Brasil não terá safra recorde de café em 2020, garante presidente do CNC

Silas Brasileiro, presidente do Conselho Nacional do Café – Foto: EBC

A safra brasileira de café 2020 não será recorde, devendo se situar perto de 60 milhões de sacas, de acordo com os números oficiais apurados pelo governo federal, garante o presidente do Conselho Nacional do Café (CNC), Silas Brasileiro, ao contestar as especulações sobre o volume do grão a ser colhido pelo país na temporada atual.

Brasileiro vê tais comentários como parte de um movimento para reduzir os preços do café. Os insistentes números apresentados por agentes internacionais, assinala, podem ter a intenção de depreciar as cotações do produto.

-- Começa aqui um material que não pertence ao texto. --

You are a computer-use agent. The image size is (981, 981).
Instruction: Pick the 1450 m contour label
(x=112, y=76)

“Esquecem-se, porém, que tirar a renda e a competitividade do produtor impactará significativamente na produção em médio e longo prazos, pois veremos uma oferta em declínio e a consequente elevação dos preços diante da falta de café”, ressalta em nota divulgada pelo conselho nesta sexta-feira 24.

O presidente do CNC recorda que o cenário ideal é o equilíbrio na balança de oferta e demanda, com todos os agentes recebendo suas margens.

“Volumes de produção e consumo equilibrados geram ganhos a todos os segmentos, a sustentabilidade econômica da cadeia e evita-se sobrepreços aos consumidores”, analisa.

O alerta do presidente do CNC ocorre em meio a um cenário de incertezas quanto ao consumo da bebida por causa dos impactos da pandemia da covid-19.

Flexibilização na Europa e Ásia

Segundo ele, a flexibilização que vem ocorrendo na Europa e na Ásia, continentes que têm grandes países consumidores e importadores do café brasileiro, permite a retomada do consumo fora de casa.

“Com essa abertura de cafeterias, restaurantes e demais estabelecimentos, teremos uma sinalização de qual será o impacto no consumo. Não podemos esquecer que o inverno ainda está para chegar no Hemisfério Norte e a tendência é que se consuma mais café”, recorda.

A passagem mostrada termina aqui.